Furthermore, without much higher percentage requirements on affordable ownership units, developers may prioritize creating affordable ownership units over affordable rental units. Under provincial law, developers can fulfill their IZ requirements by creating either affordable ownership or affordable rental housing. Over the past decade, for every 9 condo units completed, only 1 purpose-built rental unit was completed.
Although the policy as passed is weaker than community advocated for, it's a start, and it will be reviewed in a year. The final policy includes a deeper definition of affordable housing based on a percentage of the income of renter households and a requirement to maintain affordability for 99 years. And despite strong lobbying from the development industry, developers will not receive public funds to build this affordable housing.
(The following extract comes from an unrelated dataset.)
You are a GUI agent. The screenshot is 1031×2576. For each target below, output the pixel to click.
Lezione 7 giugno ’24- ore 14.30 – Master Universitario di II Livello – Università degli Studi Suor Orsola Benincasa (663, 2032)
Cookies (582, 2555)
The one-year review will provide an opportunity to organize and advocate for a stronger policy, i.e., one that has higher percentage requirements, prioritizes the creation of affordable rental housing, and expands IZ to other areas of the city. The Province restricted IZ to Protected Major Transit Station Areas (most subway, LRT, and GO stations) and the City further restricted it to areas where market conditions were sufficient to support IZ requirements. This leaves many low-income communities behind, including Little Jamaica, where a new LRT line promises to bring considerable new development.
The development lobby will no doubt redouble their efforts to weaken the policy to benefit financially from it. Amidst a decades-long housing crisis, we must fight for public policy that prioritizes people over developer profits.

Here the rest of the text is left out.